State investigates why it never learned of abuse of special education student
ST. MARTIN, Miss. (AP) — Mississippi education officials confirmed Friday that they investigating why they never learned of mistreatment of a special education student, even though a school superintendent says he reported it.
The Mississippi Department of Education in investigating incidents involving a Jackson County student in 2014 and 2015.
A video shows then-special education teacher Kerri Ann Nettles repeatedly yelling at the 14-year-old girl before stuffing a towel into the child’s mouth.
Another video shows then-bus driver Antioinette Jane Raymond threatening to take the St.

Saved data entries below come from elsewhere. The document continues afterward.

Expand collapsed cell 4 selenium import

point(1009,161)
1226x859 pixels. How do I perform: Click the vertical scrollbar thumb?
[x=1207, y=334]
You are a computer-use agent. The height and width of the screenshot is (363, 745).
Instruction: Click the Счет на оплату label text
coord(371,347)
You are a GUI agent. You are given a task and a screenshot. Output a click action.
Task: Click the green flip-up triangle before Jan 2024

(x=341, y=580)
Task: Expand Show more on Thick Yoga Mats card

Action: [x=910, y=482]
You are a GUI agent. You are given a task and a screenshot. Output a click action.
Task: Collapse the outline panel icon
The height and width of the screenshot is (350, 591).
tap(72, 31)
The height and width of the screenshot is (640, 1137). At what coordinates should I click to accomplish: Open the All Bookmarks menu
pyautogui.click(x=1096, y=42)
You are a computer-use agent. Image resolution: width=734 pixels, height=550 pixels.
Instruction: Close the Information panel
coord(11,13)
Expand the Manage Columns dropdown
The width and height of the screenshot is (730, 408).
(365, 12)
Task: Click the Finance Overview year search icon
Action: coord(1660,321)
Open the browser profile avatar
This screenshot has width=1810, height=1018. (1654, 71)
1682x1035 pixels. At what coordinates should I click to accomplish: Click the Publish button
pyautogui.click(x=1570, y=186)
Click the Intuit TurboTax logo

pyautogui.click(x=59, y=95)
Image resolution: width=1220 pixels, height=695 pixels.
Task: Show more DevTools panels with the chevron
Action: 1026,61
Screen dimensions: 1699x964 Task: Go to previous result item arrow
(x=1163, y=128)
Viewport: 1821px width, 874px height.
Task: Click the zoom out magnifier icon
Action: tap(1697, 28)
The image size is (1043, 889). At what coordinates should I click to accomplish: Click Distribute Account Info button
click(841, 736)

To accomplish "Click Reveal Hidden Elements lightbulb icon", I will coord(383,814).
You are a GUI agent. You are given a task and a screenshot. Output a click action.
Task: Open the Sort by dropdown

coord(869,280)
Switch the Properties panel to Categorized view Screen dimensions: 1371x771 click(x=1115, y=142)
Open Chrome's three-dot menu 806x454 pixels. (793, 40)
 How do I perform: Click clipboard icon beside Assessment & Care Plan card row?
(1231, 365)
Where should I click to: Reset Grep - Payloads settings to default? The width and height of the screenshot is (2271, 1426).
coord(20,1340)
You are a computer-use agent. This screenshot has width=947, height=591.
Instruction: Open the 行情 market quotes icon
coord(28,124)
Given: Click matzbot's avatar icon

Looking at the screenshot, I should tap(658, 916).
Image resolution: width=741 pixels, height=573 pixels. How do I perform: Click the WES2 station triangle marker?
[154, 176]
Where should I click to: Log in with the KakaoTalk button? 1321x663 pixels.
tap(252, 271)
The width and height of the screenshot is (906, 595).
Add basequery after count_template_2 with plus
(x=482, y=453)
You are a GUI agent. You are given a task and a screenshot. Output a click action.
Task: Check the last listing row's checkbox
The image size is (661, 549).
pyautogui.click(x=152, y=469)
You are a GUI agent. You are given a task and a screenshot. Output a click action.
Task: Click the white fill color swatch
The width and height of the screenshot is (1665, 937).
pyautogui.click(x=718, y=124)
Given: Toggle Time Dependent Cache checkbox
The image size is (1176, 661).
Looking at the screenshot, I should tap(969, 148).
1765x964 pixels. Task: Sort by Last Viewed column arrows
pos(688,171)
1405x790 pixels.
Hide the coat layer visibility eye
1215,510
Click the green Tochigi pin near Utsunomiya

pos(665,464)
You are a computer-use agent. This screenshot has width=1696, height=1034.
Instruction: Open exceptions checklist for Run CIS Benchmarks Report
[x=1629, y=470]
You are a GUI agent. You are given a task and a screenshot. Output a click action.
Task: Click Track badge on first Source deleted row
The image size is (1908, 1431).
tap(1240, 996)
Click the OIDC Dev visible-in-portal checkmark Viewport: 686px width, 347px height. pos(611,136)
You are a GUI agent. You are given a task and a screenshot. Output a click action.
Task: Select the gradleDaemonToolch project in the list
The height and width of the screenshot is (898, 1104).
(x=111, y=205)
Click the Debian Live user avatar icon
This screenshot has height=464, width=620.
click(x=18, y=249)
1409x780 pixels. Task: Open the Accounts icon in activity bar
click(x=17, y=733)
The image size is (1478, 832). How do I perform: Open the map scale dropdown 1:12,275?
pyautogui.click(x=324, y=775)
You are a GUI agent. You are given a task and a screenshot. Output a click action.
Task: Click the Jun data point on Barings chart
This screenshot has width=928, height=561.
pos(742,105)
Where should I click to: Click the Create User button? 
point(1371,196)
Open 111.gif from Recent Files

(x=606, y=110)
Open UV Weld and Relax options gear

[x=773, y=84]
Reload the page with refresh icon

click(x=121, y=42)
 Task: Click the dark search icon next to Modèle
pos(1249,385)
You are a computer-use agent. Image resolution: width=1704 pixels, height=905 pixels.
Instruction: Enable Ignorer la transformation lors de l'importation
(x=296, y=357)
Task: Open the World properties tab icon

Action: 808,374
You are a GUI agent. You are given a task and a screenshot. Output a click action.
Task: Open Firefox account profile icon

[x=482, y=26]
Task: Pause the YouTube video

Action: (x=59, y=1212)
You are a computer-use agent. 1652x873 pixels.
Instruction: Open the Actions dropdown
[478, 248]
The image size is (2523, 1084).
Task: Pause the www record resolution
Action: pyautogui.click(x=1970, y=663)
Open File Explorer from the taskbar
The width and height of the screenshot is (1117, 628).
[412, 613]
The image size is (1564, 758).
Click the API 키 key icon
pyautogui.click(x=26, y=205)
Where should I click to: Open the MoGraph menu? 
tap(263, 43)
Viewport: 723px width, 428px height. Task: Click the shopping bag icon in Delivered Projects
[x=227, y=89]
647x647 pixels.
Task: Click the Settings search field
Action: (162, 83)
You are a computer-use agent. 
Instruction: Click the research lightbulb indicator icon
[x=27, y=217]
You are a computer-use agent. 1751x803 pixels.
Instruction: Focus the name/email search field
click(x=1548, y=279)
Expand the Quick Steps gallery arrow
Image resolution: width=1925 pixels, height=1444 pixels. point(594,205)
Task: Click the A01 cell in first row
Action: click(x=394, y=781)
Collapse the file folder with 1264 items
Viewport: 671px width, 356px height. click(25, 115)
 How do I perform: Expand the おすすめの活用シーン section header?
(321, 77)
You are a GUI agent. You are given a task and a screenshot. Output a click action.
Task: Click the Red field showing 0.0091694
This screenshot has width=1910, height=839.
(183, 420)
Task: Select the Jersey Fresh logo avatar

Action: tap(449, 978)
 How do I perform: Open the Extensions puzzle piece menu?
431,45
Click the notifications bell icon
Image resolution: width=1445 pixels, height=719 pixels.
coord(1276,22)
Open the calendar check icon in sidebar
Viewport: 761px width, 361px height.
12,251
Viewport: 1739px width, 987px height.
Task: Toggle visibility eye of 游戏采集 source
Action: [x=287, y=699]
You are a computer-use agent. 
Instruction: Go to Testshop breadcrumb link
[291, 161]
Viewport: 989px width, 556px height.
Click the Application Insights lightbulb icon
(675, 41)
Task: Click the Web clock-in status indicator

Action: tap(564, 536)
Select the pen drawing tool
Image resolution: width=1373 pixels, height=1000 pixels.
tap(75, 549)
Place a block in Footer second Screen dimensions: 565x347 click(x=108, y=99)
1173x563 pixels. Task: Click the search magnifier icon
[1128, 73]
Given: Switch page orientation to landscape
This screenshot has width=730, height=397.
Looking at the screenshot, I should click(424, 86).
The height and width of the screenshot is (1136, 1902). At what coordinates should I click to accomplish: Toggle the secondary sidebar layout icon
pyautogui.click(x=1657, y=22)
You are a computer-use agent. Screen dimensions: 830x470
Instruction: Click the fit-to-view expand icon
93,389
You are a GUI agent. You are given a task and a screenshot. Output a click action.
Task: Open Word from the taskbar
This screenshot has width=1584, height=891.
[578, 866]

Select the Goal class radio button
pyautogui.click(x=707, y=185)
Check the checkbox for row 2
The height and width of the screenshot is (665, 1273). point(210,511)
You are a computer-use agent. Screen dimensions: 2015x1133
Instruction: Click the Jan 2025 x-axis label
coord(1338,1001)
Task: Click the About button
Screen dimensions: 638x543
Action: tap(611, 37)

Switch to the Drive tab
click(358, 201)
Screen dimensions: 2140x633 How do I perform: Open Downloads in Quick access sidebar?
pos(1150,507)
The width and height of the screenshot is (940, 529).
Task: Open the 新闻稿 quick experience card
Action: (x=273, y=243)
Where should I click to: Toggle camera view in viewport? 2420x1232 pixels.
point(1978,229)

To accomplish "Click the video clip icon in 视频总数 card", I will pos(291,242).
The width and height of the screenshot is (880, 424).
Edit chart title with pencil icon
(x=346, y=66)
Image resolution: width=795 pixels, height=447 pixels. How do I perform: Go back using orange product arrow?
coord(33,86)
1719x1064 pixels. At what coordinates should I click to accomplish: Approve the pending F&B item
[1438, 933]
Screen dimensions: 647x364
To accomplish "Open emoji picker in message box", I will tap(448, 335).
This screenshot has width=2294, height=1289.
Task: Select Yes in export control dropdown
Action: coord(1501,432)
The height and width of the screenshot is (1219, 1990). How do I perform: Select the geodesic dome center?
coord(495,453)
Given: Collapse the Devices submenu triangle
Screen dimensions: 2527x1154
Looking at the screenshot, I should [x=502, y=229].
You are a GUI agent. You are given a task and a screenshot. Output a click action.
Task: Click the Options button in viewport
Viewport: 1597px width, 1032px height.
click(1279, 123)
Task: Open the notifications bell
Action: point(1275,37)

Martin girl to jail, choke her or kill her if she doesn’t stop talking. The driver eventually sits on top of the child to subdue her.
State rules require superintendents to report misconduct to the department within 10 days of learning about it.
Jackson County Superintendent Barry Amacker said he acted immediately, noting Nettles and Raymond were fired a day after the videos surfaced. The district asked the Jackson County sheriff’s office to investigate.
Amaker said records show the district emailed the state about Nettles’ actions. He said he has now sent an updated report.
“The Jackson County school district acted swiftly and responsibly in dealing with this matter,” Amaker said in a written statement.
Nettles was convicted in April of misdemeanor child neglect and simple assault.
Raymond faces misdemeanor charges of simple assault and contributing to child delinquency, neglect or abuse.
Mississippi Department of Education spokeswoman Patrice Guilfoyle said Nettles’ license is expired and the state wouldn’t let her renew it without a hearing on sanctions. Bus drivers don’t get state education licenses, and thus the state can’t control Raymond’s future employment.